RECORDED DATA:

· · · · ·

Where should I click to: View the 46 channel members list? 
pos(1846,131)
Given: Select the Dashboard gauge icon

· · · · ·

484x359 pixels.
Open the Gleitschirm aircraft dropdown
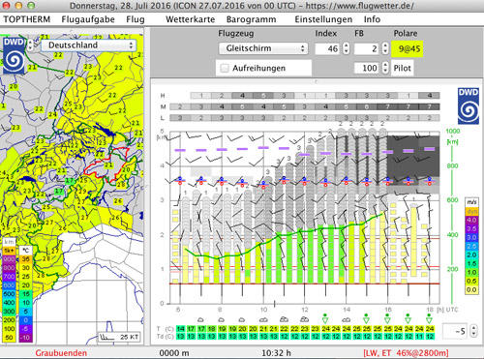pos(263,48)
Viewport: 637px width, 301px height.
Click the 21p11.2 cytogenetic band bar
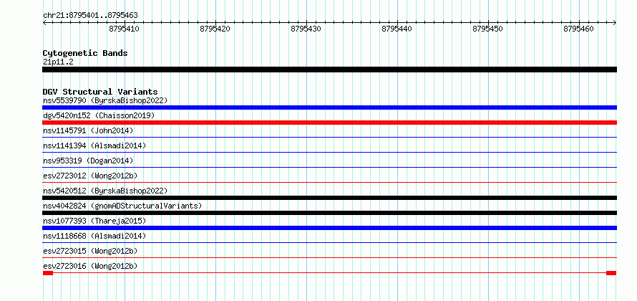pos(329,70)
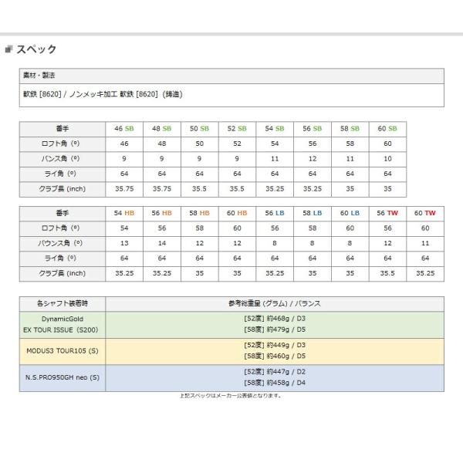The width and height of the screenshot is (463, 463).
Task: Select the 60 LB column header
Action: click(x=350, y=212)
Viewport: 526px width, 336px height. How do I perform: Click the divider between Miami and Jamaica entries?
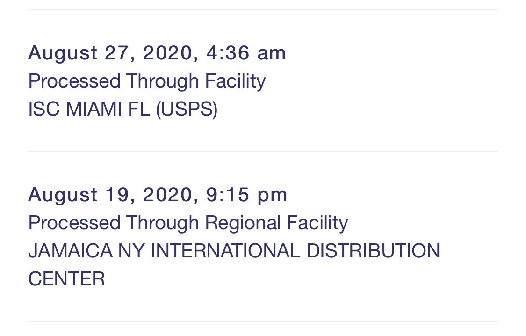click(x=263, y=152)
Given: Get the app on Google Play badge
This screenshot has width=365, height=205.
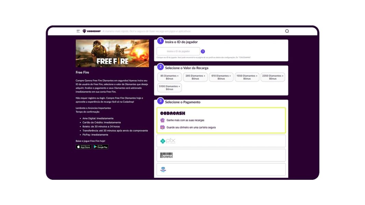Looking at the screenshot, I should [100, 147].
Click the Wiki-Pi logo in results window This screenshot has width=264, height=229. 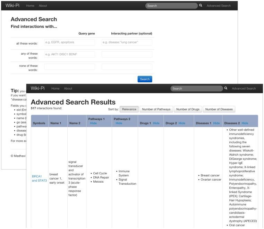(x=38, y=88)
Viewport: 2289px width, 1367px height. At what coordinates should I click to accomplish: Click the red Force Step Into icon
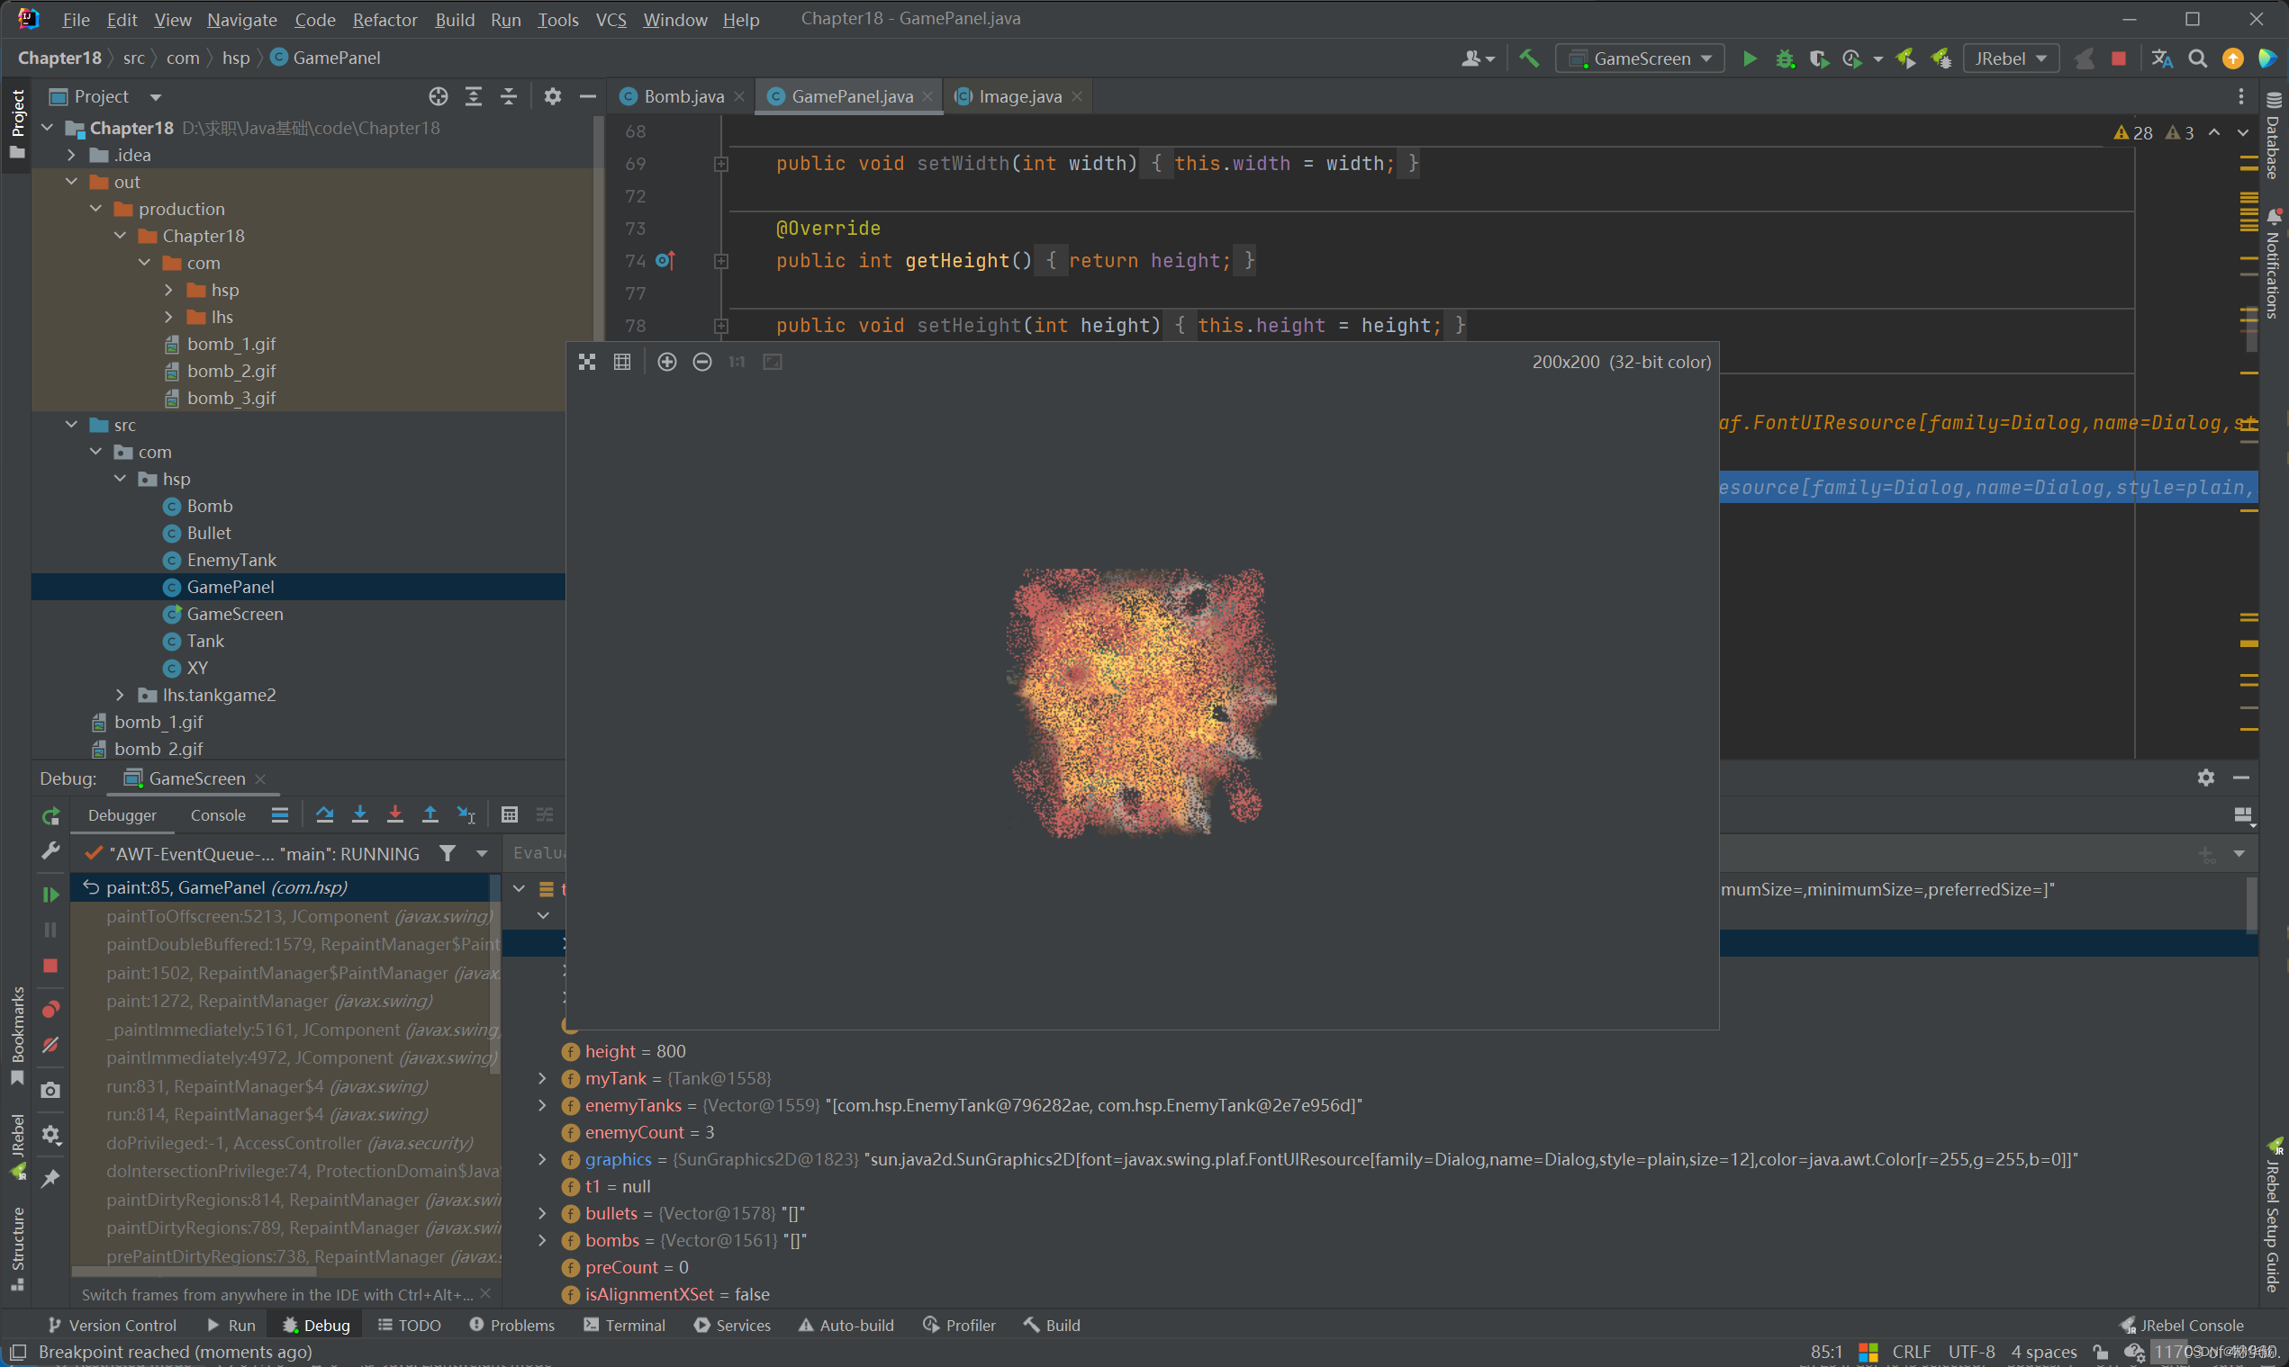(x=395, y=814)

· · · · ·

Render the listing as a Markdown table with the columns Row and Listing line. Begin at the line that has "Viewport: 637px width, 301px height.", stop after the line that has "Action: click(x=350, y=212)", skip blank lines, and leave the pictures out.

SOLUTION BELOW:
| Row | Listing line |
|---|---|
| 1 | Viewport: 637px width, 301px height. |
| 2 | Click the 21p11.2 cytogenetic band bar |
| 3 | pos(329,70) |
| 4 | The width and height of the screenshot is (463, 463). |
| 5 | Task: Select the 60 LB column header |
| 6 | Action: click(x=350, y=212) |